Buenos Aires, June 28th, 2018. The Board of the BCRA adopted three measures today aimed at facilitating lending to micro-, small-, and medium-sized enterprises. The purpose of these measures is to further strengthening lending channels to one of the main drivers of the local economic and to reduce interest rates charged to micro-, small-, and medium-sized enterprises while upholding current prudential criteria for the proper operation of the financial system.
The measures so adopted are as follows:
- Relaxation of minimum capital requirements: at present, banks must keep AR$6 for every AR$100 granted to micro-, small-, and medium-sized enterprises in loans under AR$10 million. This limit will be raised to AR$30 million to encourage banks to grant loans that have greater requirements at present. This decision is in line with international standards recommended by the Basel Committee.

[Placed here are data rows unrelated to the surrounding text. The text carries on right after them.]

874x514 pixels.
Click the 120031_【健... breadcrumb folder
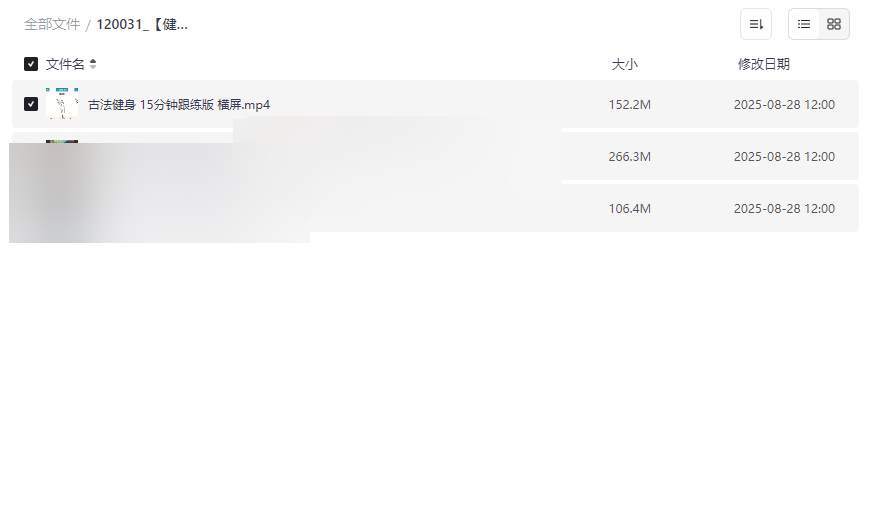point(142,25)
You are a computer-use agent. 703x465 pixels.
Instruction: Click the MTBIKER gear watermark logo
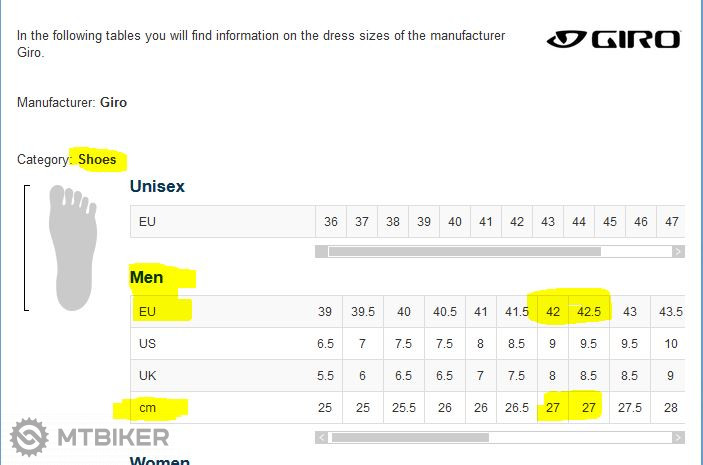30,437
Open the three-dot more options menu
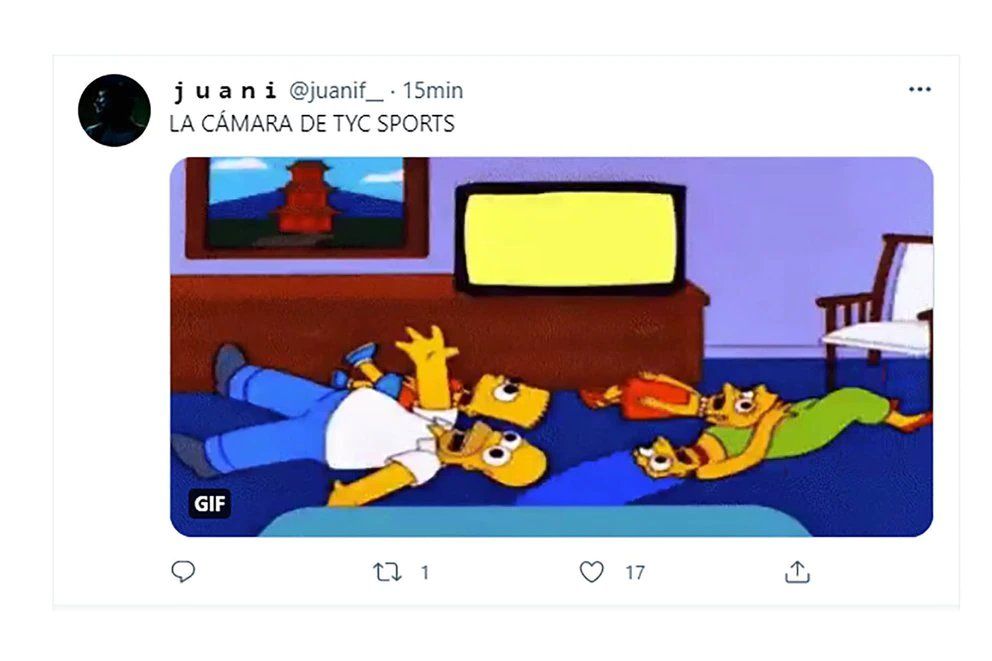Viewport: 992px width, 661px height. pyautogui.click(x=919, y=89)
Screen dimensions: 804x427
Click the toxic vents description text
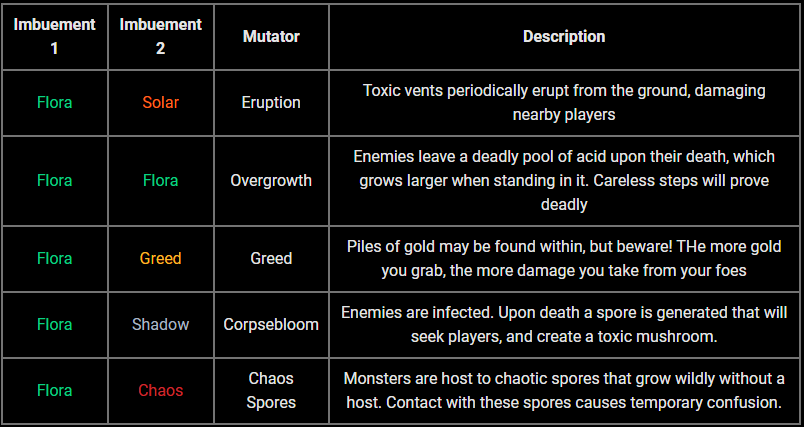point(564,102)
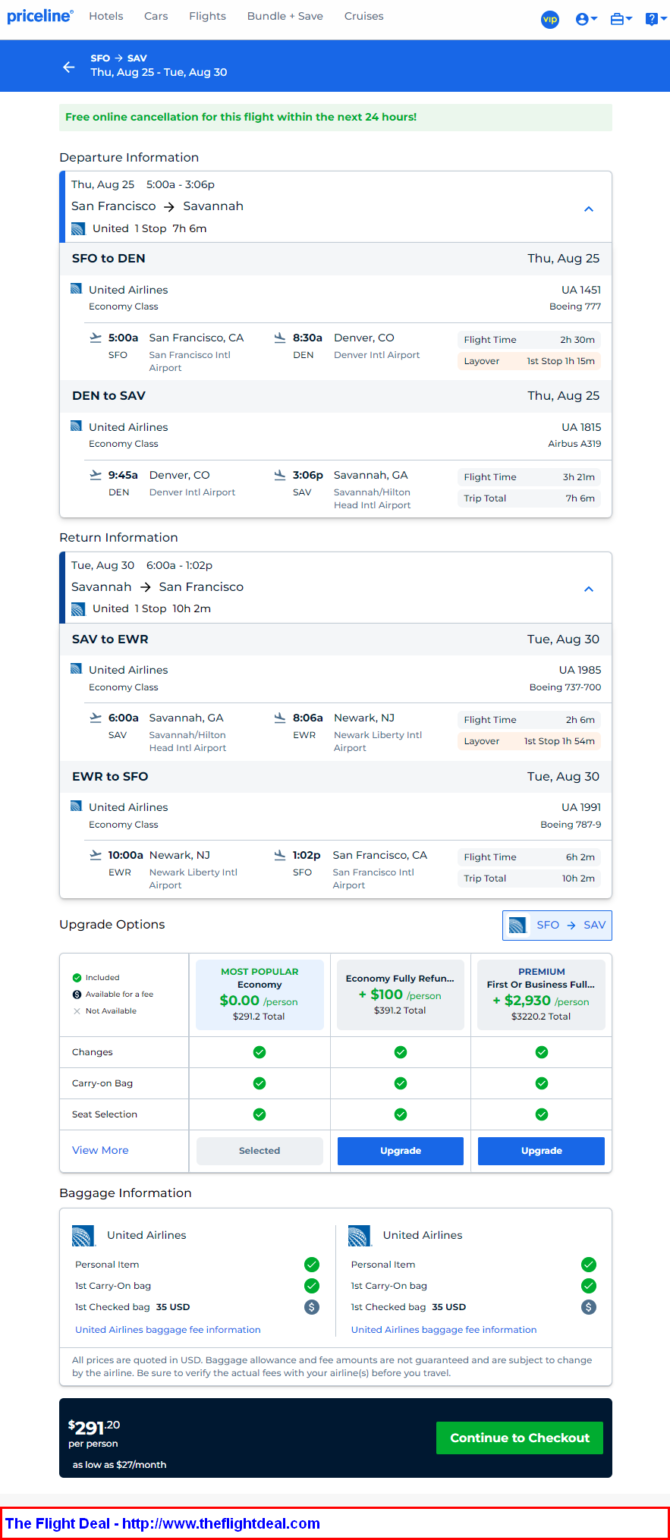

- Rechanneling of minimum reserve requirements: banks may use funds from minimum reserve requirements to grant credit lines for micro-, small-, and medium-sized enterprises and finance the “Ahora 12” program, as supplemented. The measure does not mean any change in the current percentages of minimum reserve requirements and its monetary effect will be neutral. Discount of checks: the 15% cap on financial institutions’ regulatory capital is removed to consider discounted documents as preferred-collateral. Thus, banks may apply lower provisions to these transactions and, in turn, micro-, small-, and medium-sized enterprises will have more chances to access lending. In turn, the relaxation of minimum capital requirements does not change the prudential regulation on credit diversification and grading to reduce institutions' risk exposures.
The BCRA’s provisions are provided for in Communication A 6531 and will become effective on July 1st.